:: TEXTO DE LEITURA ::
((

As ruas do centro da cidade, como o calçadão Ben Yehuda, ponto de encontro de jovens, muitos deles religiosos, é uma balbúrdia até as 23h, quando tudo cessa por lei —nem a caixa registradora de conveniências 24h passa pagamento de bebida alcoólica a partir do horário.
Em Tel Aviv, diz Karni, há um clima de desânimo misturado a luto coletivo no ar. Vários restaurantes fecharam, dando lugar a iniciativas como a rede Café Otef, cujo nome homenageia o termo em hebraico para a região em torno da Faixa de Gaza.
Foi naquela área que o Hamas perpetrou suas atrocidades em 7 de outubro, quando matou 1.170 pessoas. Os sobreviventes de uma das comunidades abriram o estabelecimento com a ajuda dos donos da rede Arcaffe. Com duas filiais, o local só emprega pessoas que ficaram sem casa desde então.
São 68 mil israelenses deslocados ao todo, sendo 60 mil só no norte do país, segundo o governo. Karni faz uma ressalva reflexiva sobre o Otef. “A gente vai lá e tem bolsinhas, souvenires dos kibtuzim. Ok, é para ajudar, mas dá um tom estranho à iniciativa, além de nos lembrar o tempo todo da tragédia”, diz.
Isso, contudo, está no DNA de Israel, surgido da costela do Holocausto. “Olha, eu perdi um amigo que estava na rave Nova. Mas temos que ir em frente, apesar de o clima não ajudar”, diz uma garçonete que se identificou apenas como Sarah no pub Dublin, no centro de Jerusalém.

))

:: DETALHES DA TAREFA ::
No trecho do texto de leitura que abre com as palavras que contêm "As ruas do centro" e fecha com "casa desde então.", renomeie "Café Otef" para "Café Kibutz" e transcreva o trecho com essa troca.

:: REGISTROS ::
((

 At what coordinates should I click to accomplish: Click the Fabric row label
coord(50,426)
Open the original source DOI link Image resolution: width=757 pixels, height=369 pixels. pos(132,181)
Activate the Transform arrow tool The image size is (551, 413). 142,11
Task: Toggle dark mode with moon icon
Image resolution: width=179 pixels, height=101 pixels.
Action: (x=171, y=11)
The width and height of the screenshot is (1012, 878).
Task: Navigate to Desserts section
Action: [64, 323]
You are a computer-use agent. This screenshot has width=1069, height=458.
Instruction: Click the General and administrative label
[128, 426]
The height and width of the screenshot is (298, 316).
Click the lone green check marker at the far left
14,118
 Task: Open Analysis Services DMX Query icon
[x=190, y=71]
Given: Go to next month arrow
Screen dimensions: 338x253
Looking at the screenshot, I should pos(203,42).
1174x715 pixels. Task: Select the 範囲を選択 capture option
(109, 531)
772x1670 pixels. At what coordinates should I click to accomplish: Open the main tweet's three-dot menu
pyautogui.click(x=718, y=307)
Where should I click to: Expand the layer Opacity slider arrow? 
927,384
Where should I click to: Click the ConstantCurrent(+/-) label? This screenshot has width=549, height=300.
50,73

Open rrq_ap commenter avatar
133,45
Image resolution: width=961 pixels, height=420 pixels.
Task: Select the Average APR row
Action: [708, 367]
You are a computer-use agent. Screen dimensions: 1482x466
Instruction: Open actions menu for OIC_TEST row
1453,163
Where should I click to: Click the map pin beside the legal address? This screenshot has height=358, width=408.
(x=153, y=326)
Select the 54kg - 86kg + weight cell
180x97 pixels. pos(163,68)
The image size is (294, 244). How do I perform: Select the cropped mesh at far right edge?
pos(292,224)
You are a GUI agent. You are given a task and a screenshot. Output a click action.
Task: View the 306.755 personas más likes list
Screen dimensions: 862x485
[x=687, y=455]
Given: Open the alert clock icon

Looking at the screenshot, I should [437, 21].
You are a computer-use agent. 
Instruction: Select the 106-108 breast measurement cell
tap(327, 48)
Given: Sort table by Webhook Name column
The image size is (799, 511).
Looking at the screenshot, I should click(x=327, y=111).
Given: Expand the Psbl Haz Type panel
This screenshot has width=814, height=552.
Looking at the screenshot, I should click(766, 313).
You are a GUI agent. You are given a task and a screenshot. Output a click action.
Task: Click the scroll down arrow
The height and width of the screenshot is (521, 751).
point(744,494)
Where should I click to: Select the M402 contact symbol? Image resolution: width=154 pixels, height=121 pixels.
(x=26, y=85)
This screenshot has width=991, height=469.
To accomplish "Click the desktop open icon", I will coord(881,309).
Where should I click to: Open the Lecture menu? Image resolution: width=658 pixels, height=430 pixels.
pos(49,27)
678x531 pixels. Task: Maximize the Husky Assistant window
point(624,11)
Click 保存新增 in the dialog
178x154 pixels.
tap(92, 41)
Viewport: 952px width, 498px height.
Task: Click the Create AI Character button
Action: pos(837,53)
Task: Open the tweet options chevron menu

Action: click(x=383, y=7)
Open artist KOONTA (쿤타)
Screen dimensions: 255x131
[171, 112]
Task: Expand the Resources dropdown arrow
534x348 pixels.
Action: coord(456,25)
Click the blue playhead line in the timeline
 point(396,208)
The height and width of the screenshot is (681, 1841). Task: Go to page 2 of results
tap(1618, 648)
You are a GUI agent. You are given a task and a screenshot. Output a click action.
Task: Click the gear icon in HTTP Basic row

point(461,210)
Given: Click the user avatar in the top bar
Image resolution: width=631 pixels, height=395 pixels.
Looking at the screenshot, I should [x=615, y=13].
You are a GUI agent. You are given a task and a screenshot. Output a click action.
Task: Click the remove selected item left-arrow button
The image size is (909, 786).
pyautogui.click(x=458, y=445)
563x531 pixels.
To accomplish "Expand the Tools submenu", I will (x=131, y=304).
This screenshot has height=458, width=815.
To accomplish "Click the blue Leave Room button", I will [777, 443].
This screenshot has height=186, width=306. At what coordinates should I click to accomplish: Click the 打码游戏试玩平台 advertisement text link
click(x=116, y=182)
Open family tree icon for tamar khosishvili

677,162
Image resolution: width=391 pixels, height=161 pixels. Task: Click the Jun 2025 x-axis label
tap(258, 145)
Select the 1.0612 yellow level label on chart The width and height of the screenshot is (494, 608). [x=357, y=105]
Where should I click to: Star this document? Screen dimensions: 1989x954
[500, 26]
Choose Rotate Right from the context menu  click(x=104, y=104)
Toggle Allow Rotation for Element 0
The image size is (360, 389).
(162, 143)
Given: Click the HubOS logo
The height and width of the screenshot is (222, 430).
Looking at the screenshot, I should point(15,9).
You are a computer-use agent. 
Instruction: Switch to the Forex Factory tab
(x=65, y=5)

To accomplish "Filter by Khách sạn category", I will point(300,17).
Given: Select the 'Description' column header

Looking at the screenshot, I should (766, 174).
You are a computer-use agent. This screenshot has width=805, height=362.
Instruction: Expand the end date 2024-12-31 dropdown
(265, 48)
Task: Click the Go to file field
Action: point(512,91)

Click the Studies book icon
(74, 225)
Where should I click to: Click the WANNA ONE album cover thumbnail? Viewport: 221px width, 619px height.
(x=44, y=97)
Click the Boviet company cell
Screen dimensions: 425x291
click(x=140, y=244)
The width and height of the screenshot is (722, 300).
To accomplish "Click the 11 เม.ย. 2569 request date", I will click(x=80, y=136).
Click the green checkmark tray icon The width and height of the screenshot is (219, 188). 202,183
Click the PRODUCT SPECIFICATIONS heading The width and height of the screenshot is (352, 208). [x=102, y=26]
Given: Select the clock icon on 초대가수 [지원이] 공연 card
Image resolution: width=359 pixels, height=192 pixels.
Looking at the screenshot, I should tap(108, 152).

))

:: RESULTADO DO EXERCÍCIO ::
As ruas do centro da cidade, como o calçadão Ben Yehuda, ponto de encontro de jovens, muitos deles religiosos, é uma balbúrdia até as 23h, quando tudo cessa por lei —nem a caixa registradora de conveniências 24h passa pagamento de bebida alcoólica a partir do horário.
Em Tel Aviv, diz Karni, há um clima de desânimo misturado a luto coletivo no ar. Vários restaurantes fecharam, dando lugar a iniciativas como a rede Café Kibutz, cujo nome homenageia o termo em hebraico para a região em torno da Faixa de Gaza.
Foi naquela área que o Hamas perpetrou suas atrocidades em 7 de outubro, quando matou 1.170 pessoas. Os sobreviventes de uma das comunidades abriram o estabelecimento com a ajuda dos donos da rede Arcaffe. Com duas filiais, o local só emprega pessoas que ficaram sem casa desde então.